Needed from the entries below: every line that holds the word "伯里称尚未平仓特斯拉空头头寸".
** Opening The data block **
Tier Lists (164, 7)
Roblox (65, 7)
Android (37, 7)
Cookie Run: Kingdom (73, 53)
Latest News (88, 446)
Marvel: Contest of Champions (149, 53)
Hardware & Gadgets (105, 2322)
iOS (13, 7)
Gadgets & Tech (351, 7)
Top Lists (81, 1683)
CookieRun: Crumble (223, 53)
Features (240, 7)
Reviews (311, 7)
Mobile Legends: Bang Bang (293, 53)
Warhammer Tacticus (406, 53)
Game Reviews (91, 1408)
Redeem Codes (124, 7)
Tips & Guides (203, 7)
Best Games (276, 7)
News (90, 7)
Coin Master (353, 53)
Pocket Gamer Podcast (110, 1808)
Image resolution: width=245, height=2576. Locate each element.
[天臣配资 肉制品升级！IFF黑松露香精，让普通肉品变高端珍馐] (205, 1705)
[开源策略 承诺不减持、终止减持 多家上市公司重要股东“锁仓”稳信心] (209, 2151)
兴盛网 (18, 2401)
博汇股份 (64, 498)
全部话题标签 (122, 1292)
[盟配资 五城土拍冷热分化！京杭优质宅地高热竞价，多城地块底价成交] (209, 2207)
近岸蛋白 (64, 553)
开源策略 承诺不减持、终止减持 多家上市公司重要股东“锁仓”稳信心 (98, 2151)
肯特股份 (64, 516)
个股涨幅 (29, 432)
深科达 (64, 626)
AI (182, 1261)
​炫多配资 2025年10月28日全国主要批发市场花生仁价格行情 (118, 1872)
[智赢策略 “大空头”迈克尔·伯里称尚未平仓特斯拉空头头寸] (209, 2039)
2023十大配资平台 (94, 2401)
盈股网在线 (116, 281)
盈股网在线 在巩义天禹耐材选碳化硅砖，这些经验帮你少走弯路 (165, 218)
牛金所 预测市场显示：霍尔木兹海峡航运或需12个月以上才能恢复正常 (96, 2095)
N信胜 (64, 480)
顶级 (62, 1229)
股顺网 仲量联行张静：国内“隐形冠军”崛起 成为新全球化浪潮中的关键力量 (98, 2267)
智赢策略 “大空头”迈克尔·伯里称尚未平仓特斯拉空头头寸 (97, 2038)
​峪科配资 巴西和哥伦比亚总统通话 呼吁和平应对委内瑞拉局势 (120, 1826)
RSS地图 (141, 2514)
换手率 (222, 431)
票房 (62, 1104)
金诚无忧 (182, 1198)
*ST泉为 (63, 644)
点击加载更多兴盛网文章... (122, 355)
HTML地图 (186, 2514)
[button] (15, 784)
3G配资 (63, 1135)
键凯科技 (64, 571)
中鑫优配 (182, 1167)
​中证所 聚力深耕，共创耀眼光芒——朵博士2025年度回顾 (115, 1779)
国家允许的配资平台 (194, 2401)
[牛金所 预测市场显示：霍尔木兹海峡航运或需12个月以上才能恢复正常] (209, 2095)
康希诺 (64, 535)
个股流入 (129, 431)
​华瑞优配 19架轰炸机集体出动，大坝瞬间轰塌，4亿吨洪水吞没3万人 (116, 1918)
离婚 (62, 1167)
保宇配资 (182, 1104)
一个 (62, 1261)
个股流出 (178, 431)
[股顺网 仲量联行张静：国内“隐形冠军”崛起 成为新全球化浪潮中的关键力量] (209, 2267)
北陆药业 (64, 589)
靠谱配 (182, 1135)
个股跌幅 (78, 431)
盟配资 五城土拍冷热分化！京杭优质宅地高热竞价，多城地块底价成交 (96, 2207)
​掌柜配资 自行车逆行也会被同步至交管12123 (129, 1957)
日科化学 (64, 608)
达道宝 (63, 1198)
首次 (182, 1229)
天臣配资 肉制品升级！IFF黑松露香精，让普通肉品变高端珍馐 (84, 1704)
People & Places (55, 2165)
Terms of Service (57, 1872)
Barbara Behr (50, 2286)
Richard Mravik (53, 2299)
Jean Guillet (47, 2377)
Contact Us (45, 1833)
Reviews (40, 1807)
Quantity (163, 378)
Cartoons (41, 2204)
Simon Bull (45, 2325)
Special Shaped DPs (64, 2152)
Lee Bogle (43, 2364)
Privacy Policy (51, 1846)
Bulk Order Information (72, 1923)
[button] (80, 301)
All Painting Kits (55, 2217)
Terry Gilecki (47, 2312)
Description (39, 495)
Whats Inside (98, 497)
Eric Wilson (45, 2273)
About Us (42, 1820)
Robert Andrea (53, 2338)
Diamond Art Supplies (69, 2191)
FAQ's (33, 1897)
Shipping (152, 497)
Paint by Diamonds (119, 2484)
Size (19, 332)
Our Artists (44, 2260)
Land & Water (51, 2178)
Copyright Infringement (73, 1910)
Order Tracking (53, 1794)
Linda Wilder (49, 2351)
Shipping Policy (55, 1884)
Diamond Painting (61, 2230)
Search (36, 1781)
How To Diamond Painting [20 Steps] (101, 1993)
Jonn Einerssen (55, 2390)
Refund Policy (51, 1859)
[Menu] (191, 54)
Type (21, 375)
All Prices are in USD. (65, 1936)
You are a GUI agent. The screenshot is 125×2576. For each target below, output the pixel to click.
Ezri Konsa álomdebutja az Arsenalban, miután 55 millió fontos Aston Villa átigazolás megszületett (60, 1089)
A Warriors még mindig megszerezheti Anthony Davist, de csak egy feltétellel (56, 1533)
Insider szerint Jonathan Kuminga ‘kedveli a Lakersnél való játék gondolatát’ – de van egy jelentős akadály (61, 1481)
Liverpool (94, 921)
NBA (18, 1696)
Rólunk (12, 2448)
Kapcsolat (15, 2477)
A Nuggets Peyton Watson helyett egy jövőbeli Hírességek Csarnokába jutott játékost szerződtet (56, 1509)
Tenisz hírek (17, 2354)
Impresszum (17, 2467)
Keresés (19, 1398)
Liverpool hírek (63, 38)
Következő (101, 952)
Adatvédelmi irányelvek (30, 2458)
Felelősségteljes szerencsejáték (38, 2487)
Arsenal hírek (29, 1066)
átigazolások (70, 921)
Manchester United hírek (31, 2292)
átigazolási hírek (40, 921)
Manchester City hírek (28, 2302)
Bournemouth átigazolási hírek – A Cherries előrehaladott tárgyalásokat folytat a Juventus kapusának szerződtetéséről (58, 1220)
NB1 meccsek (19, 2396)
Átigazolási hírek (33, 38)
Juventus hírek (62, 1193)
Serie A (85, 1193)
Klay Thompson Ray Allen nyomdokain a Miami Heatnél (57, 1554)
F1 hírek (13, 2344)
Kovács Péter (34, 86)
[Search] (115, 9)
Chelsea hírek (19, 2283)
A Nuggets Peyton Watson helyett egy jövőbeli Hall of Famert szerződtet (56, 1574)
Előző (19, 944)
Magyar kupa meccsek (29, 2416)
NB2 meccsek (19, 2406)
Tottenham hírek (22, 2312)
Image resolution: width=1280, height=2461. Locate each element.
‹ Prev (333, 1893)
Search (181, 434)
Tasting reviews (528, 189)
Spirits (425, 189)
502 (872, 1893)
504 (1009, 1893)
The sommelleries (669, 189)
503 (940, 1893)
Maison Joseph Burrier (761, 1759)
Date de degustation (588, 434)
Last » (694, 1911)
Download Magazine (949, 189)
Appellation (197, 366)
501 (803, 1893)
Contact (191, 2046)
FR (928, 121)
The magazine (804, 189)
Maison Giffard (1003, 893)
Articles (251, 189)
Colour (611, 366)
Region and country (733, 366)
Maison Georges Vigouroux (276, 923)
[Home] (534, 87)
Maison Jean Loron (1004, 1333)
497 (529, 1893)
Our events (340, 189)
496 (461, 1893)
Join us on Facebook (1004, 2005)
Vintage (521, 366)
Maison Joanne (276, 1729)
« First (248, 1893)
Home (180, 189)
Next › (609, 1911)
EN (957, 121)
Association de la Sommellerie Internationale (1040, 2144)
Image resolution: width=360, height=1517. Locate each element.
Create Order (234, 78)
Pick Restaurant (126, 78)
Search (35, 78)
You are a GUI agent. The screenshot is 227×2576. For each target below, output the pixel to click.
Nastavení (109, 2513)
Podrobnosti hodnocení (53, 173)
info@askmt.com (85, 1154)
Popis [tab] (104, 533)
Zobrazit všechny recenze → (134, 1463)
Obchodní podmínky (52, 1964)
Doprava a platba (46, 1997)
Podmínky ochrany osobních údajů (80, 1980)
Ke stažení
** Closing The data block **
_Result of this exercise:_
[智赢策略 “大空头”迈克尔·伯里称尚未平仓特斯拉空头头寸] (209, 2039)
智赢策略 “大空头”迈克尔·伯里称尚未平仓特斯拉空头头寸 (97, 2038)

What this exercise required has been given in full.